Mengurai nilai pengesahan

Dokumentasi produsen HSM menyertakan petunjuk lengkap untuk menggunakan skripnya guna mengurai nilai atestasi dan memverifikasi kunci publik untuk pasangan kunci asimetris. Pengesahan harus didekompresi dengan perintah berikut sebelum dapat diurai.

  • Dekompresi pengesahan yang dikompresi.

    gzip -d < compressed_attestation.dat > attestation.dat

Link ini mengarah langsung ke petunjuk khusus dari produsen HSM:

Petunjuk untuk mengurai nilai pengesahan menyertakan referensi kolom umum dalam pengesahan, bukan khusus untuk kunci HSM di Cloud HSM.

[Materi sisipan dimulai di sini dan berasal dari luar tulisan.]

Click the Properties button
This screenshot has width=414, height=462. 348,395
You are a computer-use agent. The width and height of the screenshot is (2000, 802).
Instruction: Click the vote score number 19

Bagian berikut mengilustrasikan cara memverifikasi informasi tentang kunci Anda yang khusus untuk Cloud HSM.

Memverifikasi ID versi kunci

Anda dapat memverifikasi apakah hash SHA-256 dari ID resource versi kunci ada dalam pengesahan. Nama resource kunci adalah bagian dari kolom 0x0102 atau kolom ID kunci dalam file pengesahan. ID kunci terdiri dari dua ringkasan hash SHA-256 yang digabungkan dalam format hex. Yang kedua harus cocok dengan nama resource kunci.

  1. Mendapatkan ID resource versi kunci untuk versi kunci. Anda dapat menggunakan konsol Google Cloud untuk mendapatkan ID resource versi kunci atau menjalankan perintah berikut:

    gcloud kms keys versions list \
   --location location \
   --keyring key-ring-name \
   --key key-name

  2. Di command line, tetapkan resource_name ke ID resource versi kunci yang baru saja Anda ambil.

    RESOURCE_NAME="projects/project-id/locations/location/keyRings/key-ring-name/cryptoKeys/key-name/cryptoKeyVersions/key-version"

  3. Karena skrip penguraian membuang semua kolom pengesahan dalam format hex, ID kunci akan diformat ke dalam format hex dua kali. (Satu saat membuat keyID, yang lain saat mengurai pengesahan). Untuk memverifikasi bahwa nama resource cocok dengan ID kunci, konversikan nama resource ke ringkasan hex SHA-256, kembalikan satu konversi hex ID kunci dalam file pengesahan, lalu bandingkan keduanya.

    RESOURCE_NAME_HEX="$(echo -n ${RESOURCE_NAME} | openssl dgst -sha256 -hex | awk '{print $2}')"

  4. Skrip penguraian membuang semua kolom pengesahan dalam format hex, dan ID kunci dienkode hex secara internal untuk kedua kalinya. Tetapkan variabel lingkungan KEYID_HEX ke nilai ID kunci dengan satu lapisan encoding hex yang didekode:

    KEYID_HEX=$(grep -m 1 0x0102 /path/to/parsed/attestation.dat | awk '{print $2}' | xxd -p -r)

  5. Bandingkan nilai RESOURCE_NAME_HEX dan KEYID_HEX sebagai string:

    test  ${RESOURCE_NAME_HEX} == ${KEYID_HEX:(-64)} || echo "Values don't match"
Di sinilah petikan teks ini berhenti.